Las personas con fuertes alergias estacionales pueden considerar la posibilidad de trasladarse a una región donde no exista ese alergeno.

Otras medidas consisten en reducir la exposición a un determinado alergeno. Por ejemplo, una persona alérgica al polvo de la casa puede eliminar todo el mobiliario, las alfombras y las cortinas que acumulen polvo; cubrir los colchones y almohadas con protectores plásticos (los venden en algunas farmacias); quitar el polvo y limpiar las habitaciones con un paño húmedo y con bastante frecuencia; usar aire acondicionado para reducir la alta humedad interior que favorece la multiplicación de los ácaros del polvo; e instalar filtros de aire altamente eficientes.

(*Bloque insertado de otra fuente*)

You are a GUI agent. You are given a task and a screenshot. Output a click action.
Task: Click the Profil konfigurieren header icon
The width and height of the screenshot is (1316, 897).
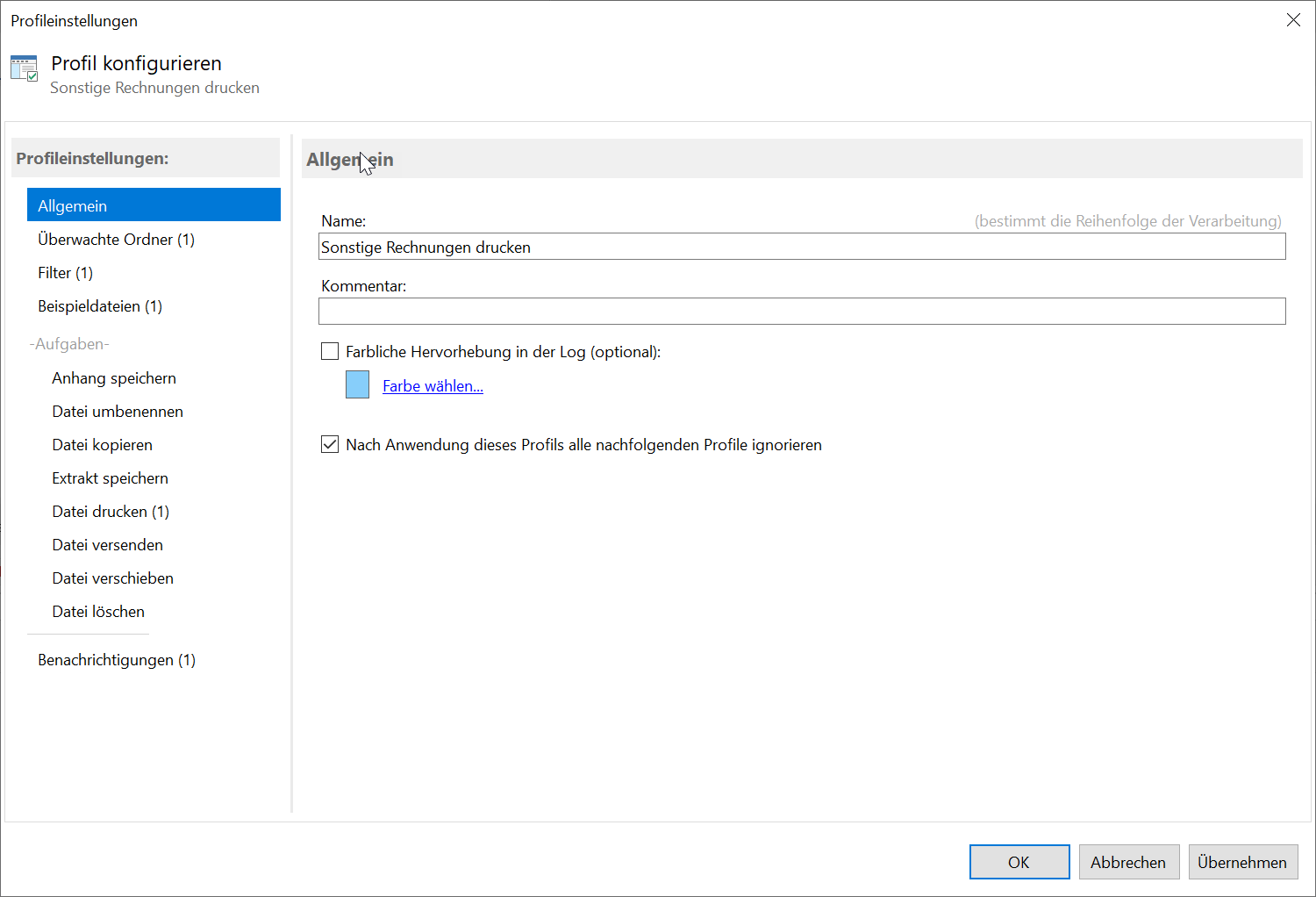pyautogui.click(x=25, y=68)
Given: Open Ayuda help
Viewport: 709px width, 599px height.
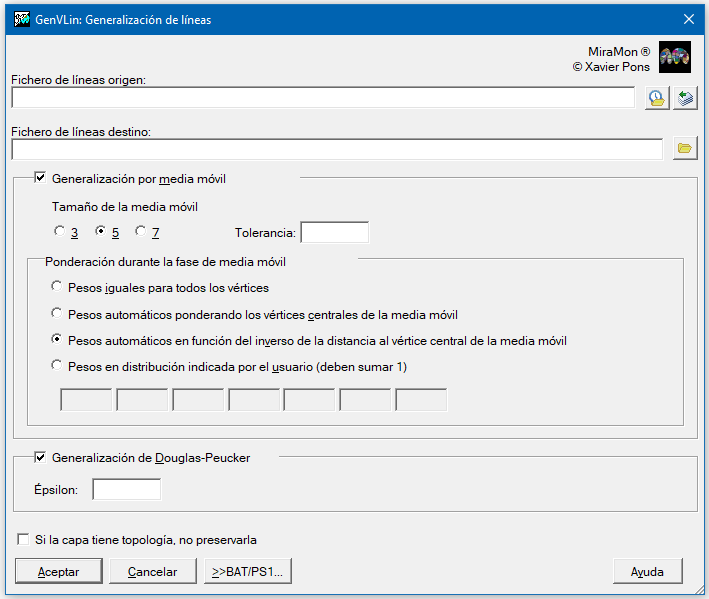Looking at the screenshot, I should tap(648, 571).
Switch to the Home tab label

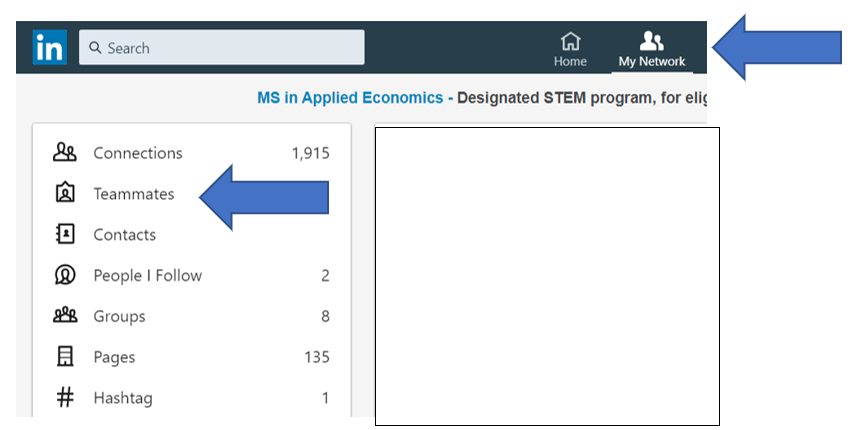coord(570,61)

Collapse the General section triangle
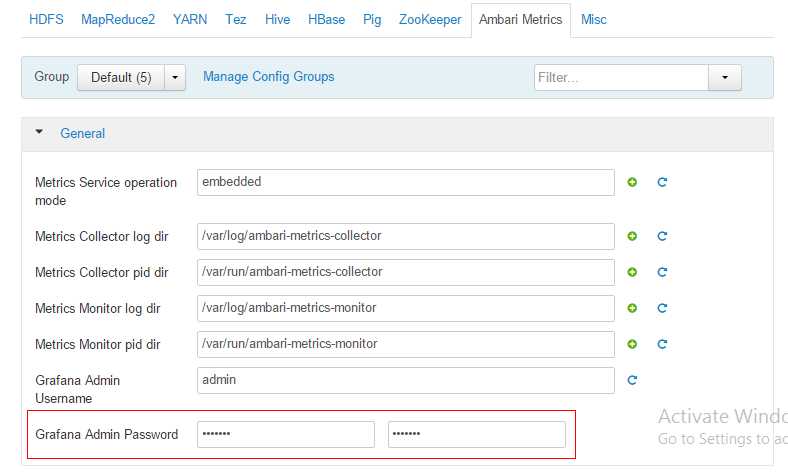[x=39, y=132]
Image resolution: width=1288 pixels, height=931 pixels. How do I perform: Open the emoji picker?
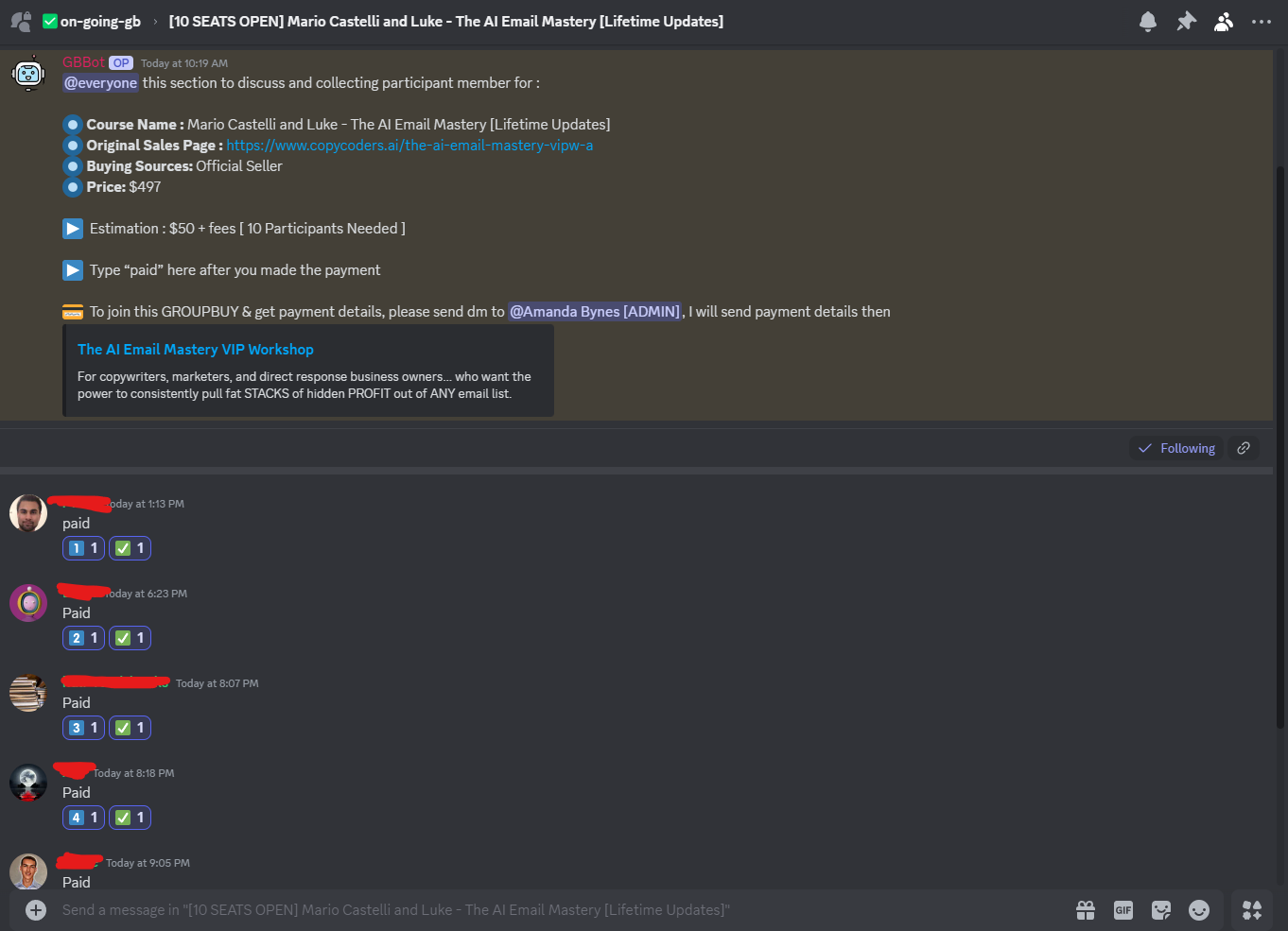pyautogui.click(x=1199, y=910)
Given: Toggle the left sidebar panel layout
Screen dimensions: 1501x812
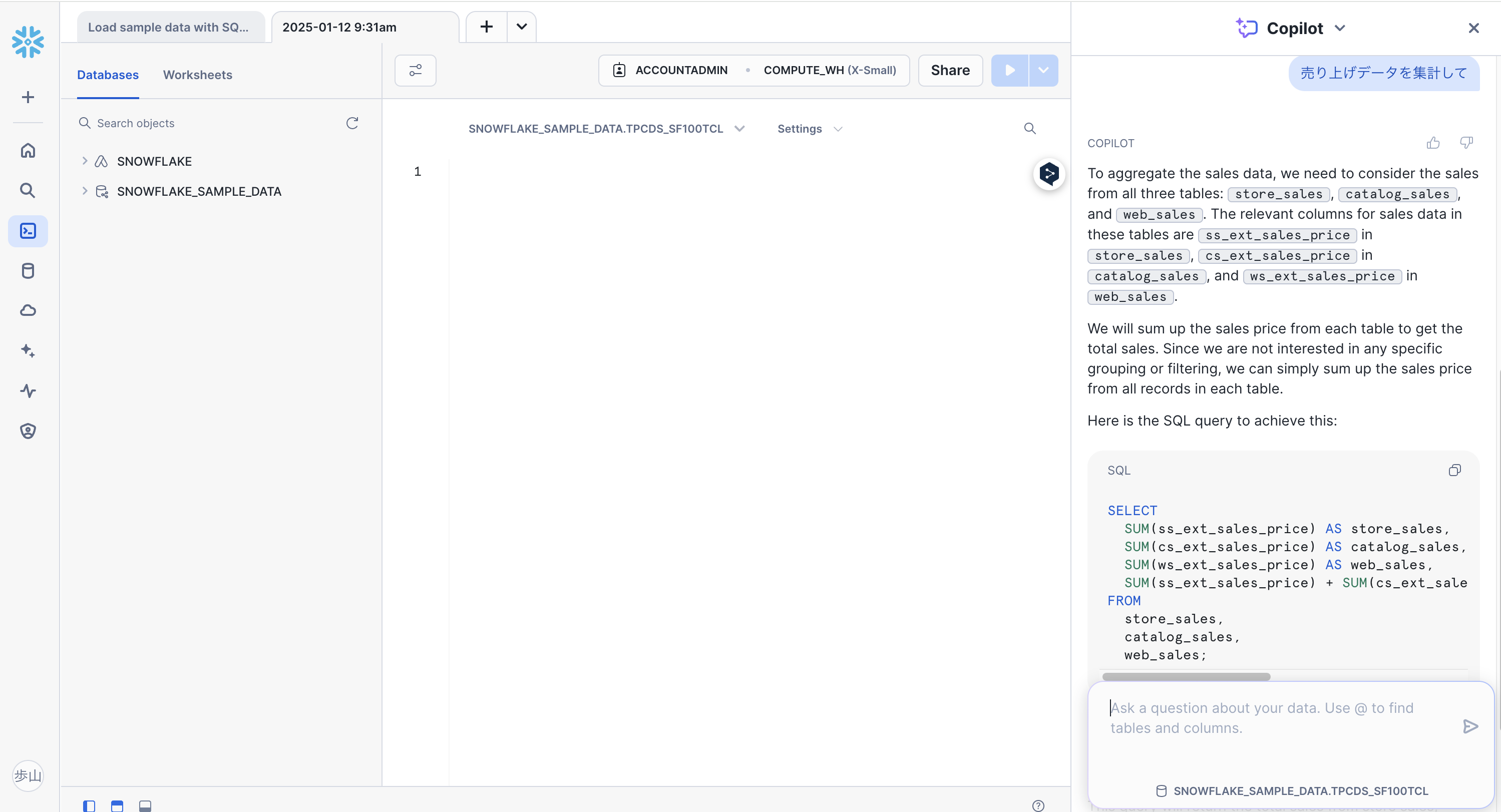Looking at the screenshot, I should point(89,805).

La rinitis alérgica o fiebre del heno

La rinitis alérgica estacional es una alergia al polen que transporta el aire, comúnmente llamada fiebre del heno.

En cuanto se inicia la estación del polen, la nariz, el paladar, la parte posterior de la garganta y los ojos comienzan a picar gradualmente o de forma brusca. Los ojos están llorosos, comienzan los estornudos y suele caer una agüilla clara por la nariz. Algunas personas tienen dolor de cabeza y tos, y jadean; están irritables y deprimidas; pierden el apetito y tienen dificultades para conciliar el sueño.